In Ireland many of the current most popular baby names – Grace, Lily, Jack and Daniel – seem to have migrated over from England. By that measure, if the Mumsnet baby name board is anything to go by, in the next few years we’re set for an explosion of Mabels, Harriets, Ashers and Wolfs. But if you really want to be different, I’ve got just the name for you.
It’s cool and still traditional, with just the right amount of trendy old-lady fustiness. And your daughter definitely won’t be one of five in her class.
It is, of course, Mary.
Two studies in recent weeks added to the growing pile of contradictory advice given to pregnant women.
The first, an American study, says doctors should give pregnant women more information about environmental risks such as mercury, pesticides, air pollution and others. The second claims that drinking as little as half a pint of beer a week during pregnancy can cut a baby’s intelligence by several IQ points.
As well-meaning as this is, aren’t pregnant women already bombarded with enough information? Drink in moderation. Don’t drink at all. Avoid tea and coffee. Drink coffee but no more than 17 cups a day. Don’t eat peanuts. Eat peanuts. Don’t eat cured meats, Brie or chocolate. And, my favourite, in the light of all the others, whatever you do, don’t get stressed.
My New Year predictions
It’s the time of year when journalists traditionally make predictions for 2013, only for their forecasting skills to be proven as accurate as a cross between Bertie Ahern and the Mayan Long Count Calendar. I’m nothing if not a traditionalist, so here, in no particular order, are some of mine.
1 The Gathering will happen, but by the end of the year we’ll still be no clearer on what it was all about.
2 Ryanair will start charging passengers to wear shoes on flights. And to sleep. And to sit down other than during take-off or landing. We’ll continue to fly Ryanair in larger numbers than before.

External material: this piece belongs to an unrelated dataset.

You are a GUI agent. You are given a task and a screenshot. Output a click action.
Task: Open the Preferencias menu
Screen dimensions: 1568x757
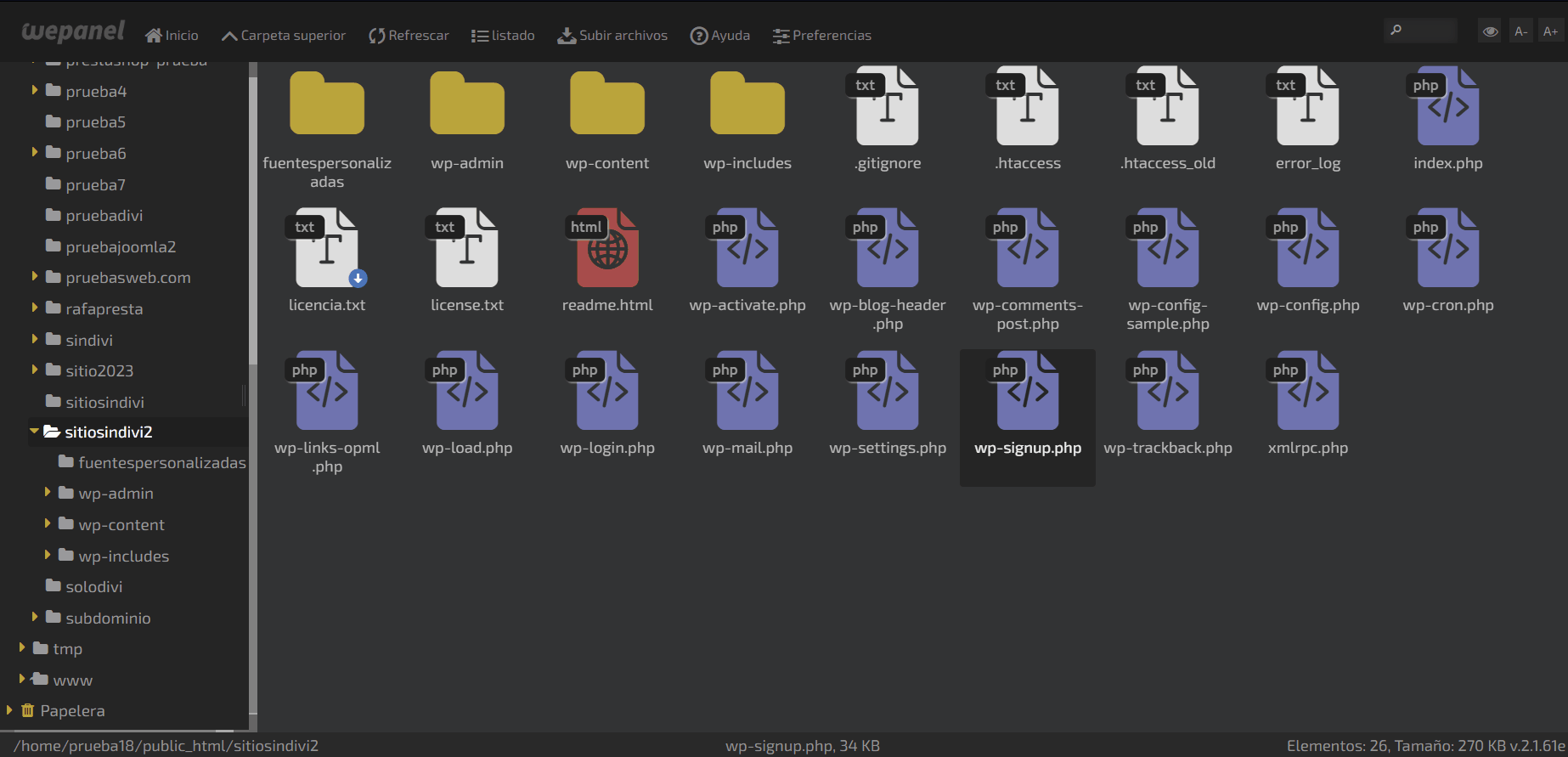821,36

3 Carbonated sugary drinks will begin to be seen as the tobacco products of this generation.
4 We’ll start paying for stuff using our phones. We’ll stop paying for calls from landlines. We’ll stop having landlines.
5 In the new season of Love/Hate, Nidge will run his operation from Spain.
6 In the new season of Homeland, Brody will find himself on an island surrounded by the airplane crash survivors of Lost.
7 The Duchess of Cambridge will not be seen in public until a French magazine publishes photographs of her in labour.
8 Renting DVDs, buying CDs and watching live television will start to take on a cool, almost retro vibe.
9 People will say many, many stupid, ill-informed things about women’s bodies and reproductive rights.
10 A caller to Liveline will suggest we change the date to 20131 and 20132 to avoid courting any more bad luck.